There that being said, the Viaje Zombie Antidote just fills the palate with flavors: Spiciness, chocolate, coffee, earthiness, meaty, wood, and sweetness.
The draw is great. And I love this size. In fact, the next cigar I will be reviewing for Brickell Cigar Co will be a 5.5 x 44. It is a cigar I’ve not heard of but sounds, and looks, delicious: FARAÓN TUTANKAMON by Cigar Factory. The price is good and it looks lip smacking good.
And more advertising. Stogie Boys has now given my readers a 10% discount on everything they sell. Just click on their ad on the right side of the blog. It will take you to their site and give you the coupon code. Thanks to Sheryl King. A real sweetheart.
Once again, back to the Viaje Zombie Antidote. The strength is a solid medium body.
The spice has ramped way down now. What remains are a concoction of sweet and savory elements: Chocolate, creaminess, meaty, raisins, butter, roasted nuts, toasty, cedar, leather, and that elusive “It” factor.
Right away, I’m impressed. That “It” Factor is something beyond my capability of describing. All the best sticks have it. A good example is some of the Ezra Zion blends, some of the Paul Stulac blends, and some AJ blends. Plus countless more lesser known blenders. I remember the first time I smoked a well-aged Ezra Zion “The Collective” or the Paul Stulac “White Blinding Light.” I got hit in the puss with superb mastery of the art of blending. Same goes here with Andre Farkas.
One thing that I am not impressed over with the Viaje Zombie Antidote is the char line. It needs constant attention. Pain in the ass. Farkas is better than this. Shouldn’t be happening.
The second third begins.
The flavor profile is very smoky and meaty. Along with coffee, chocolate and cream…it makes a wonderful plate of Spaghetti-O’s.
The Animals were playing in the background and I had a flashback to when I lived in London. They actually ate, for dinner, Spaghetti-O’s on toast for dinner. Just that. No veggies, no nothing. The TV commercials showed an Ozzie and Harrier family with the men and boys in suits and ties and the wife wearing pearls sitting at the dinner table digging into this horrifying delicacy. The same thing with baked beans on toast. I managed to stay away from that crap.
The Viaje Zombie Antidote is like a sea of swarming simbas. The burn is slow as the cigar is firmly packed with tobacco. The buttery element transforms into caramel.
The strength is still at medium body.
The spiciness returns. Although more of a black pepper than red.
I couldn’t tell you what white pepper tastes like if my life depended on it. I keep forgetting to buy some. It must be totally different because so many reviewers use that term.
This is a wonderful cigar. But, of course, I’m a big fan of Farkas. But sometimes, he just outdoes himself. And this is that time.

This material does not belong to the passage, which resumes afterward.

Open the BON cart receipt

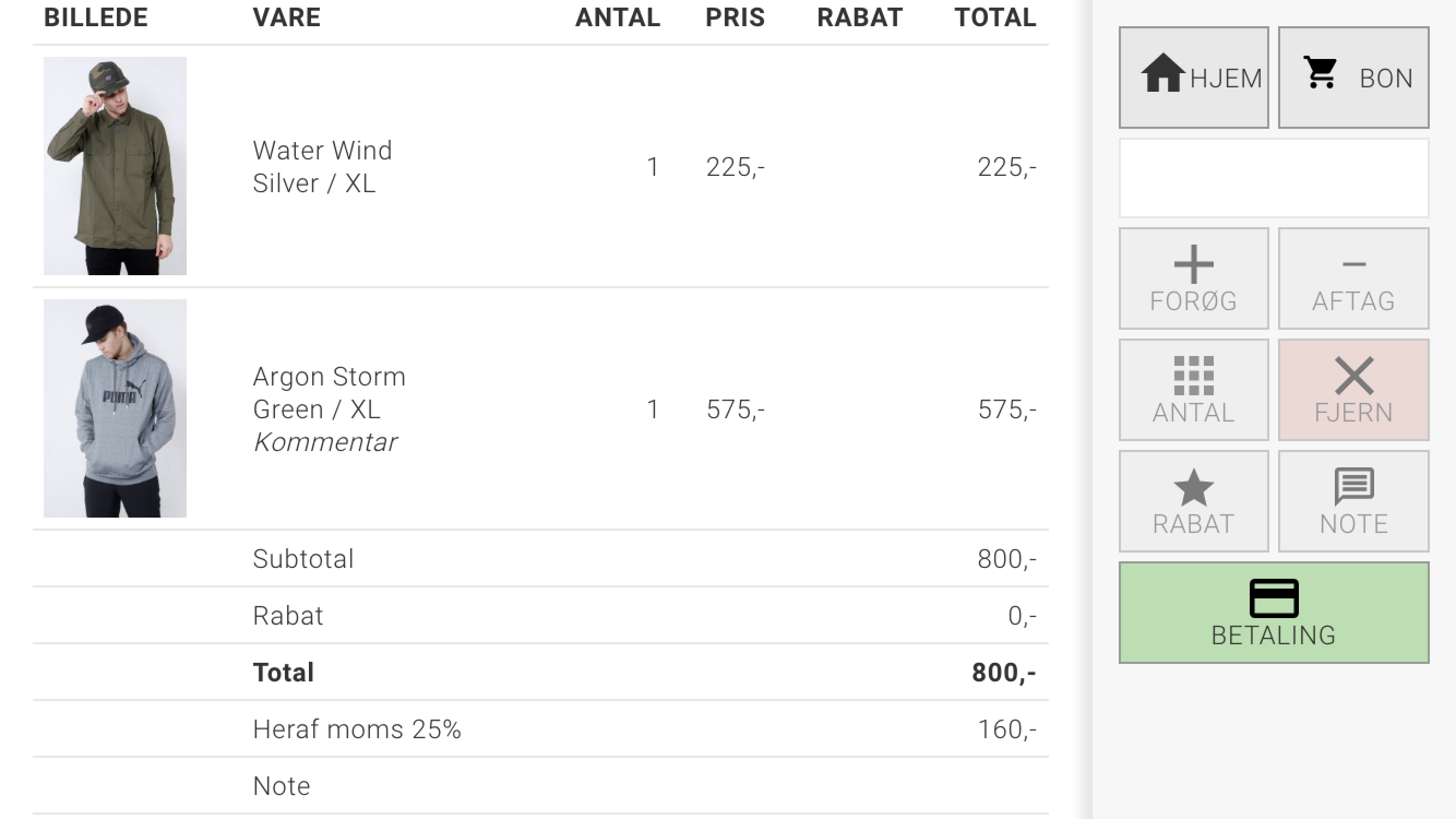click(x=1354, y=78)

The price point. Absolutely, positively fair. Just about the entire line is reasonably priced. No $15 sticks. Which is a war crime against humanity.
Since it takes, on average, 3 hours to write a review, I look at the per hour rate of enjoyment. Is this cigar worth $3 an hour? To me, of course. In the real world, I assume this, at most, a 60-90 minute smoke. Depends on how you smoke. When the cigar is really good, I slow way the hell down and savor it thereby getting more bang for my buck. When the cigar is just OK, I puff away like a monkey smoking a cigarette.
I reach the halfway point.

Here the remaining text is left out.